BAKU (Reuters) - Amnesty International said on Monday it considered Rasul Jafarov, a prominent human rights activist in Azerbaijan, who had been arrested last week, a prisoner of conscience.
Rasul Jafarov, a founder of the Baku-based Human Rights Club (HRC) in Azerbaijan, was arrested on Saturday and sentenced to three months pre-trial detention on charges of tax evasion, illegal business and abuse of authority in a case critics say highlights a government crackdown on dissent in the former Soviet republic.
Mainly Muslim Azerbaijan has been governed by President Ilham Aliyev since he succeeded his father in 2003 and courted by the West because of its role as an alternative to Russia in supplying oil and gas to Europe.
Rights groups accuse the government of muzzling dissent and jailing opponents, charges it denies.
“Rasul Jafarov ... has been deprived of freedom in connection with his attempts to exercise his right to freedom of expression and association,” Amnesty International said in a statement.
The human rights watchdog said that restrictions for operation of pro-democracy nongovernmental organizations (NGO) in Azerbaijan left their leaders with no choice but to operate outside the strict legal framework, which was later used by the authorities as a pretext for their criminal prosecution.
“Jafarov is the fifth person to be prosecuted on these grounds in the last four months.
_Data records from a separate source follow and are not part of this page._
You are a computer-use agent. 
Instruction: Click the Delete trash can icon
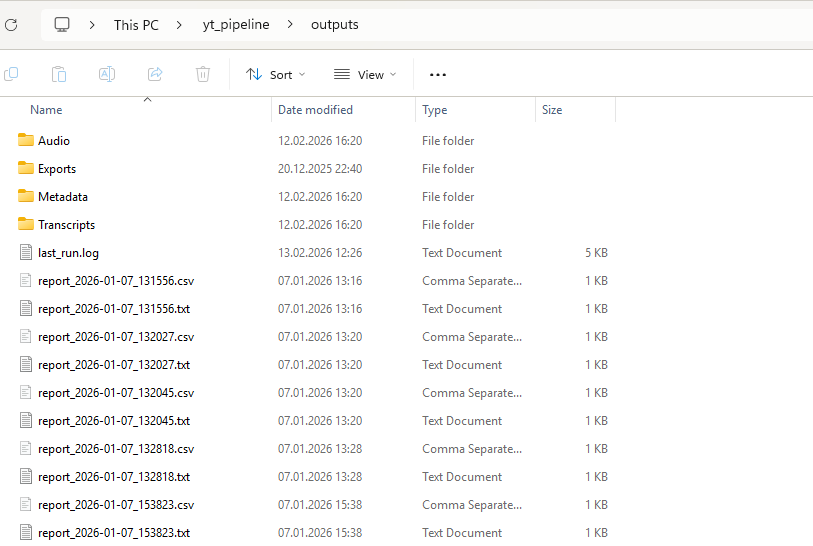pyautogui.click(x=203, y=74)
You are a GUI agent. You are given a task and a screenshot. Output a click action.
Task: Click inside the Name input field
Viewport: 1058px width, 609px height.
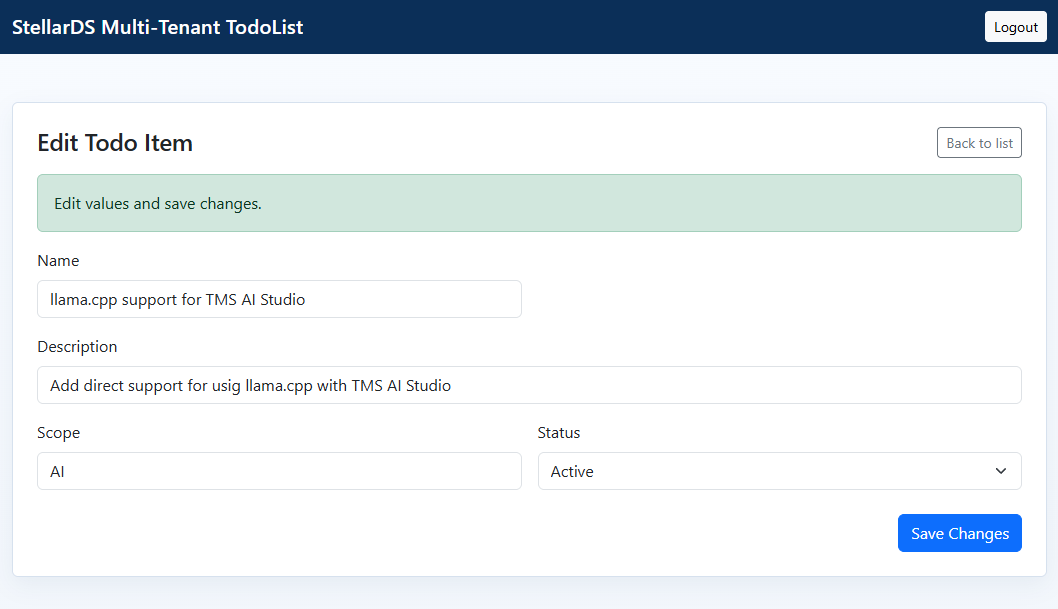(x=279, y=299)
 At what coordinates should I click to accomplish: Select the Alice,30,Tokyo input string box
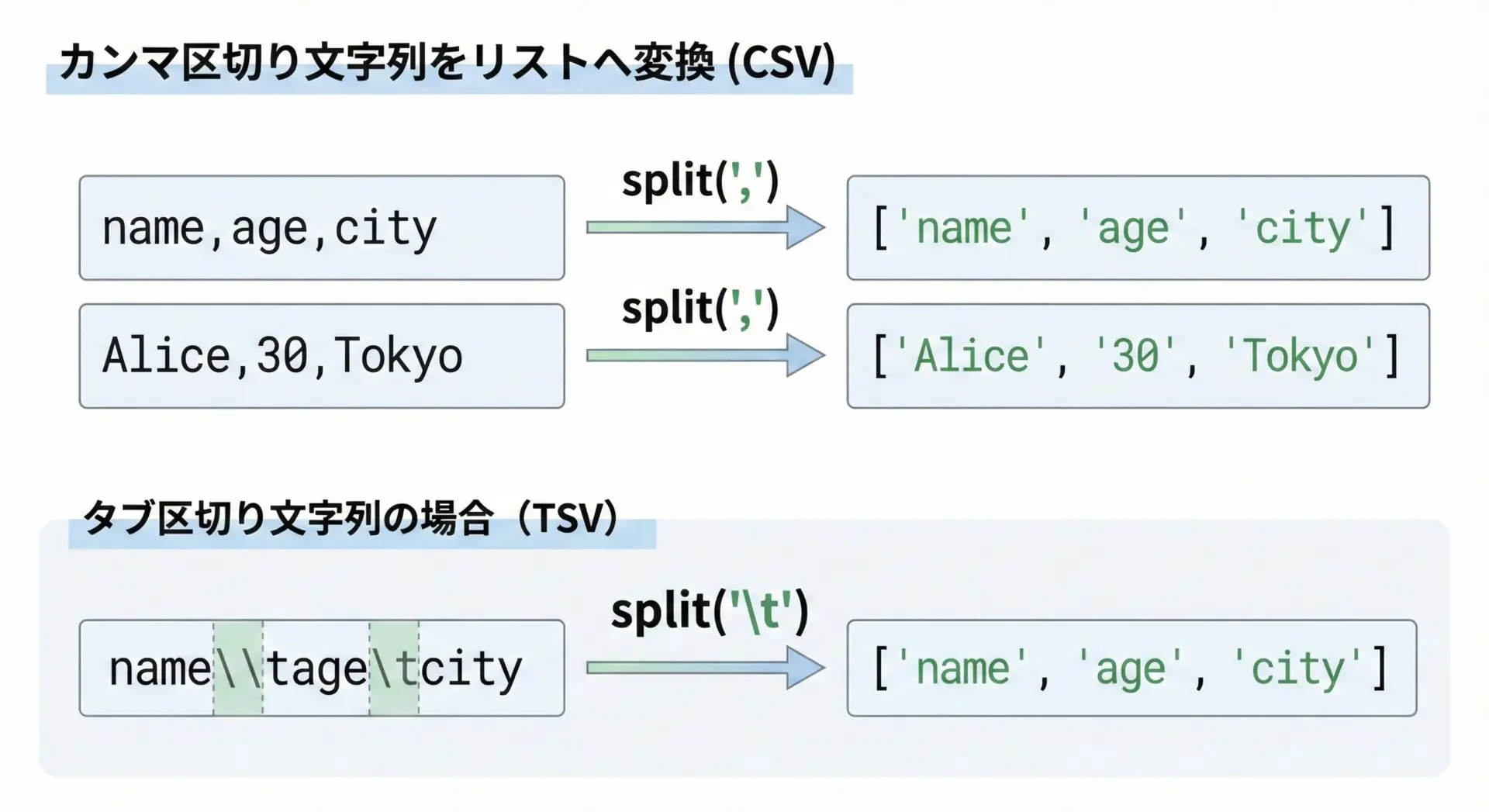pyautogui.click(x=321, y=356)

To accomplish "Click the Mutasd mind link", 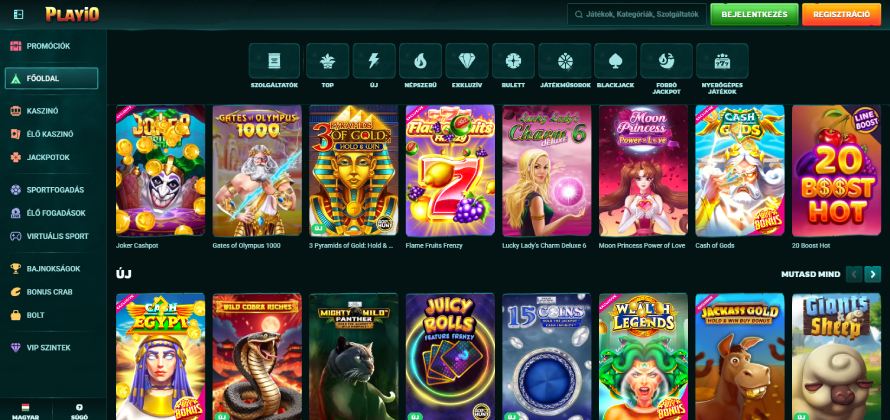I will 810,273.
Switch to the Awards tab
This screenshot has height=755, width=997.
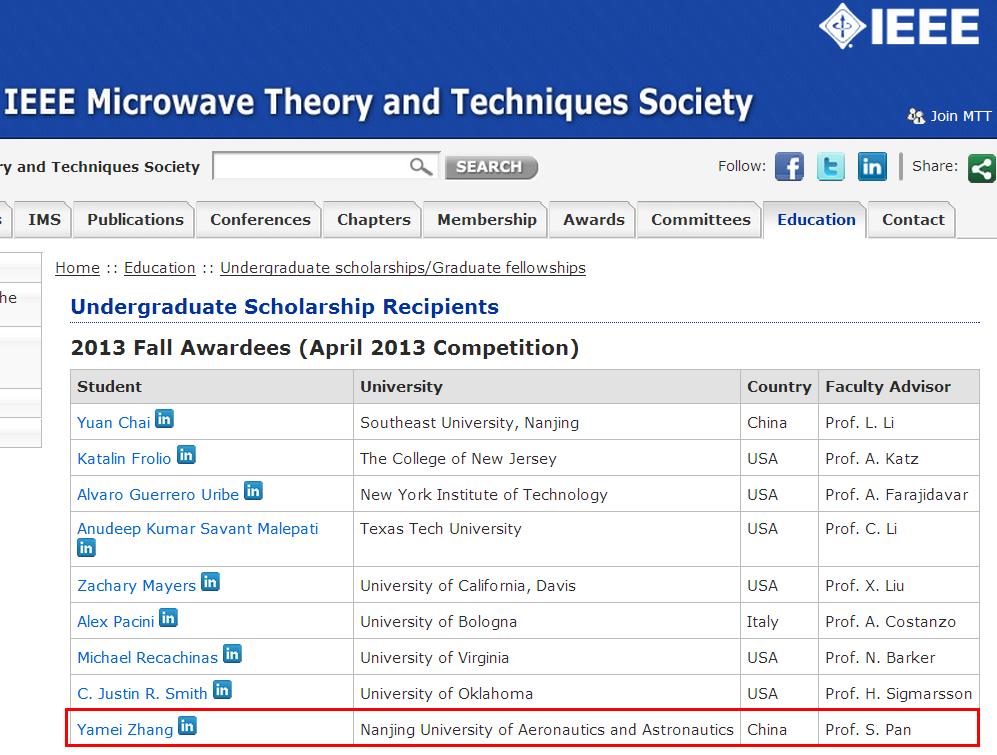pyautogui.click(x=593, y=220)
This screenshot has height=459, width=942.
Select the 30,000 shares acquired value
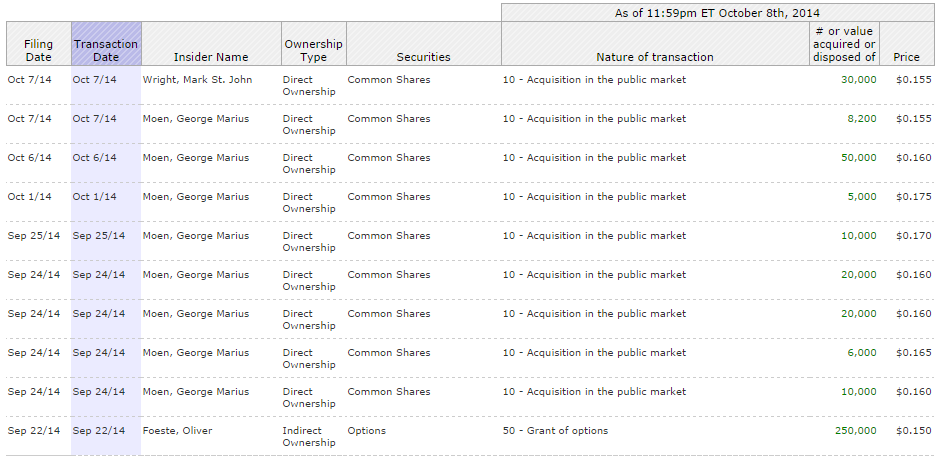(x=858, y=80)
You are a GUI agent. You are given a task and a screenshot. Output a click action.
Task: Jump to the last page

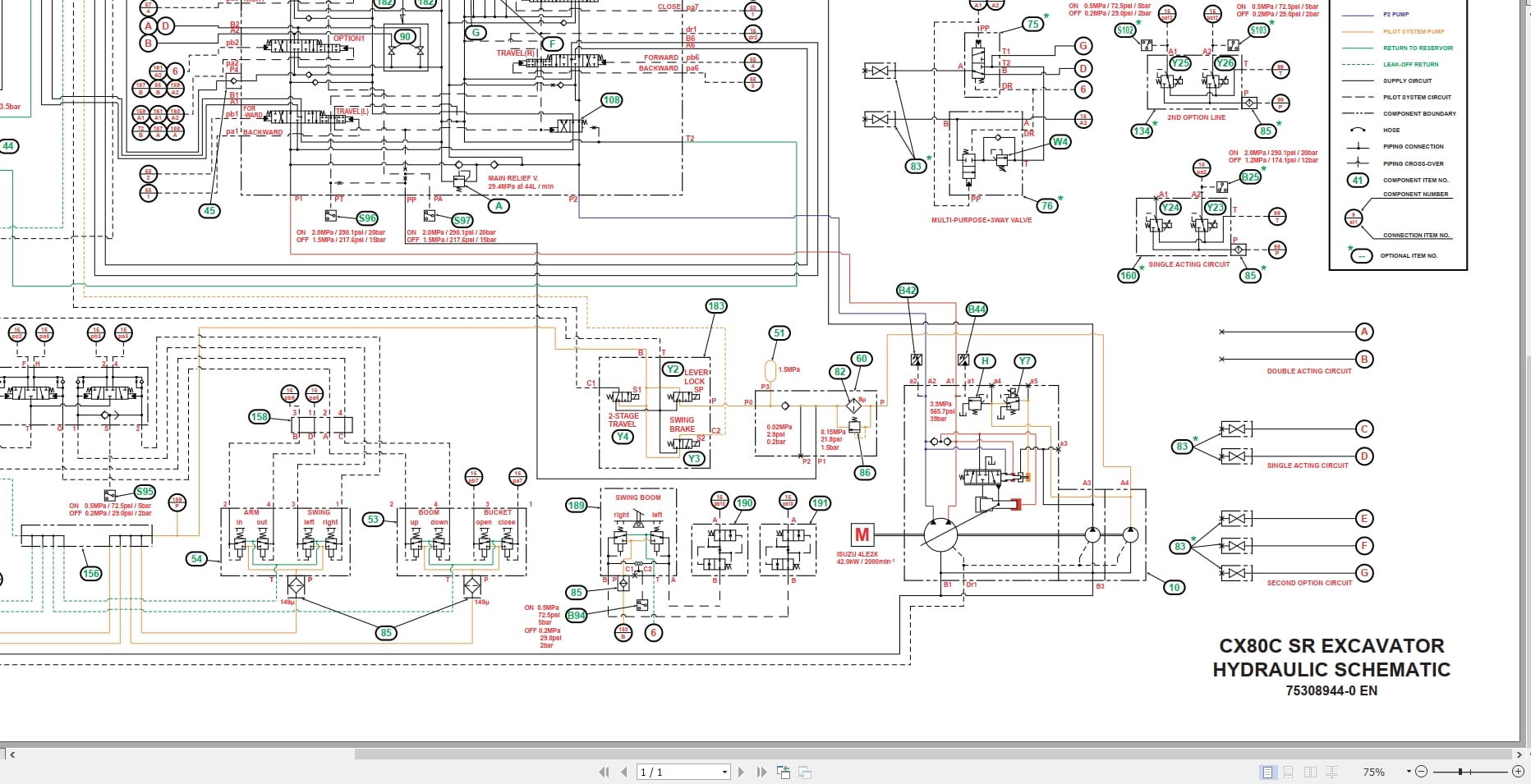pyautogui.click(x=761, y=772)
Amnesty International considers Rasul Jafarov to be a prisoner of conscience.”
Azerbaijan imposed restrictions on civil society in 2009 that include banning NGOs from receiving more than 50 percent funding from abroad, requiring them to register with the state, and prohibiting activities of foreign NGOs unless based on a “relevant international agreement.”
Jafarov’s arrest follows a detention of another prominent human rights activist and the head of the Baku-based Institute for Peace and Democracy Leyla Yunus last week on suspicion of treason, espionage and tax evasion.